--- GIVEN INFORMATION ---

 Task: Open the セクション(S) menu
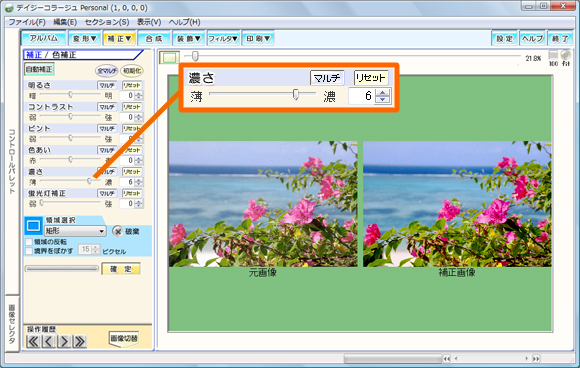[x=107, y=22]
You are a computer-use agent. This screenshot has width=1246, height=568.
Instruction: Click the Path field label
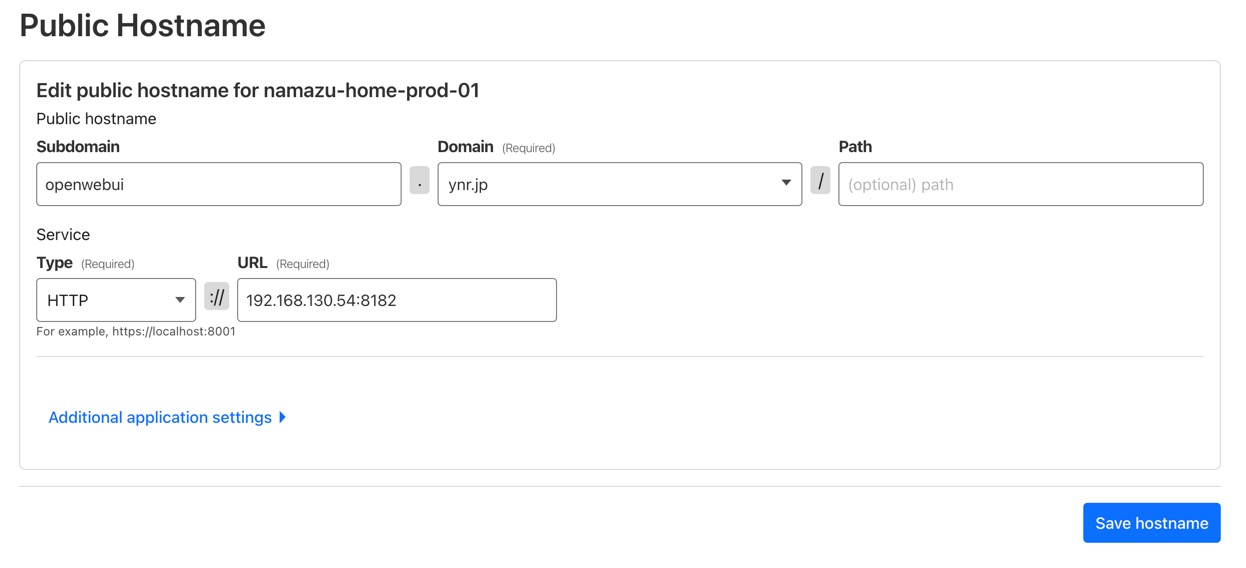855,147
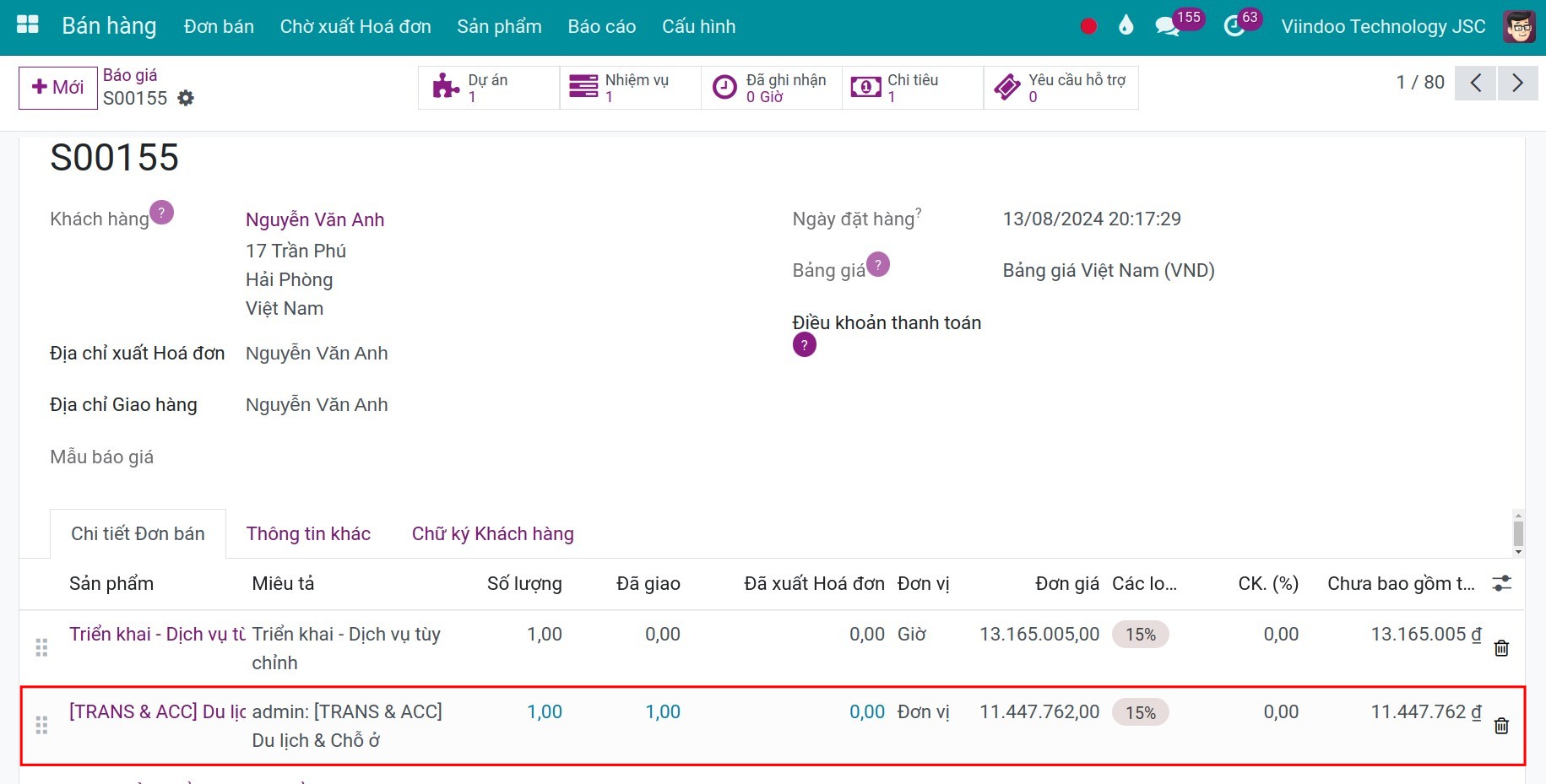Viewport: 1546px width, 784px height.
Task: Click the water drop icon in navbar
Action: [x=1126, y=26]
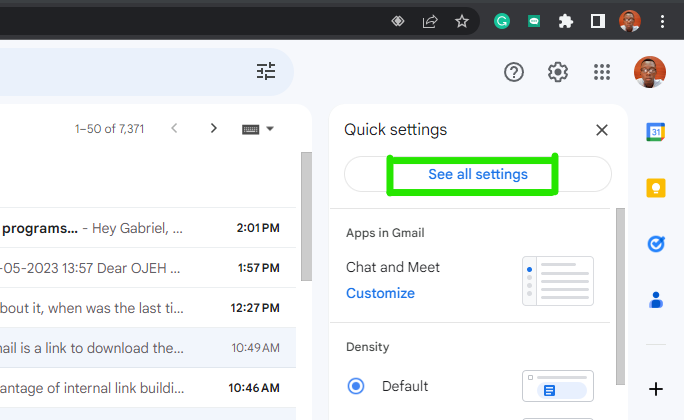Open Contacts side panel
The width and height of the screenshot is (684, 420).
point(656,300)
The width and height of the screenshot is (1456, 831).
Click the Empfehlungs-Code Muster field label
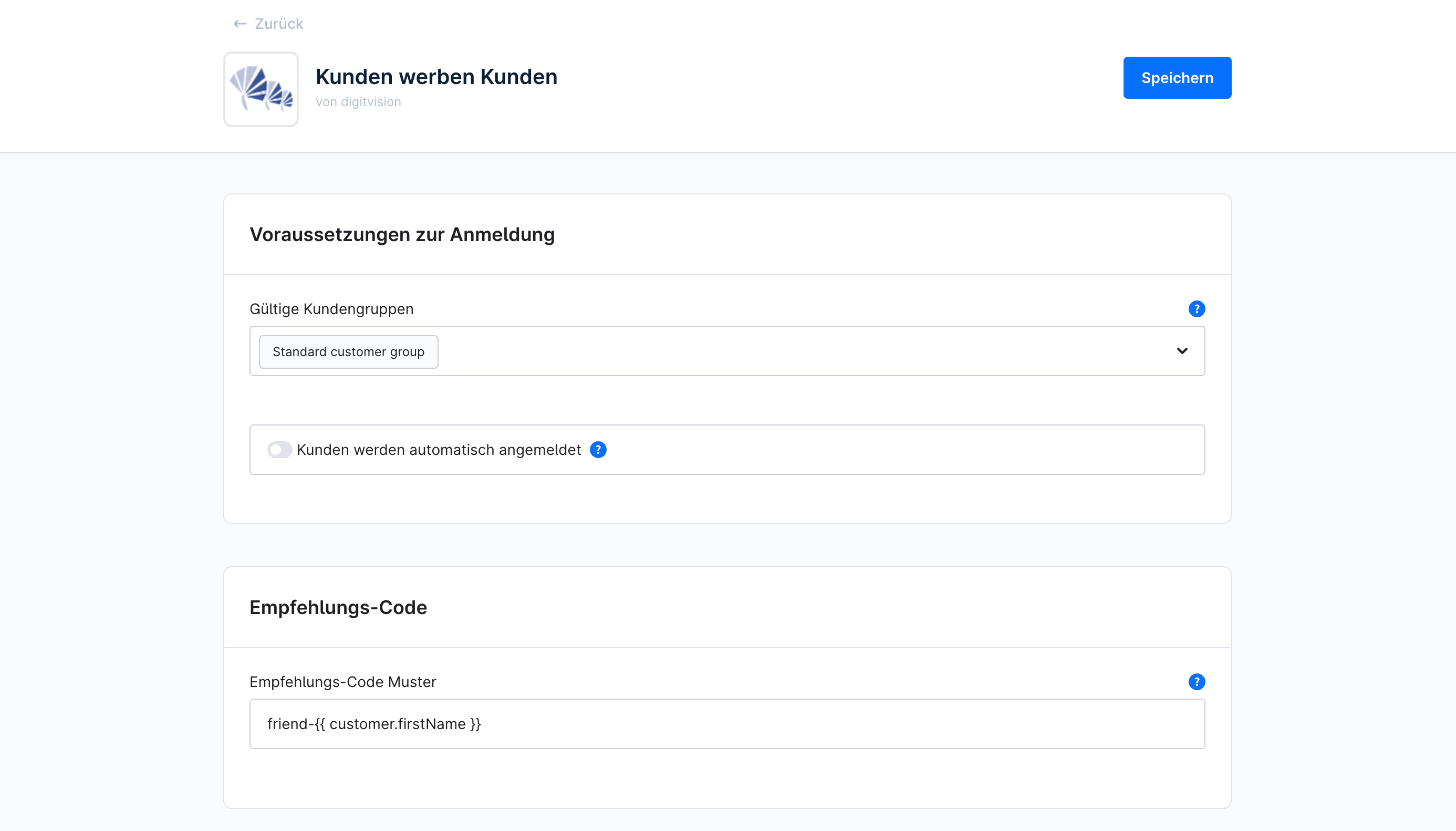(342, 681)
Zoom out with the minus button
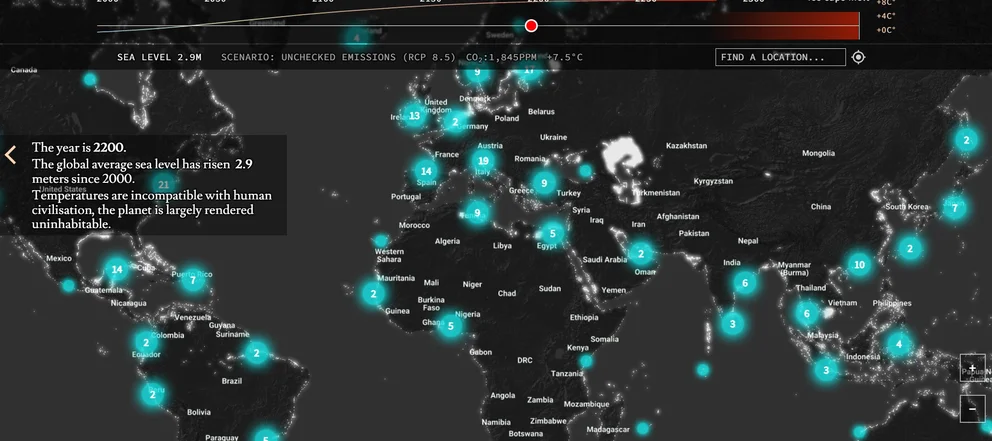Screen dimensions: 992x441 pos(972,408)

---

> _TASK STATEMENT_:
Repeat all the lines of the collected data entries above word for word, leaving out the pictures.

> _OUTPUT FOR THIS TASK_:
 Task: Open the セクション(S) menu
[x=107, y=22]
You are a computer-use agent. This screenshot has width=1246, height=568.
Instruction: Click the Path field label
855,147
Viewport: 1546px width, 784px height.
Task: Click the water drop icon in navbar
Action: [x=1126, y=26]
Open Contacts side panel
The width and height of the screenshot is (684, 420).
point(656,300)
The width and height of the screenshot is (1456, 831).
Click the Empfehlungs-Code Muster field label
(342, 681)
Zoom out with the minus button
Screen dimensions: 992x441 pos(972,408)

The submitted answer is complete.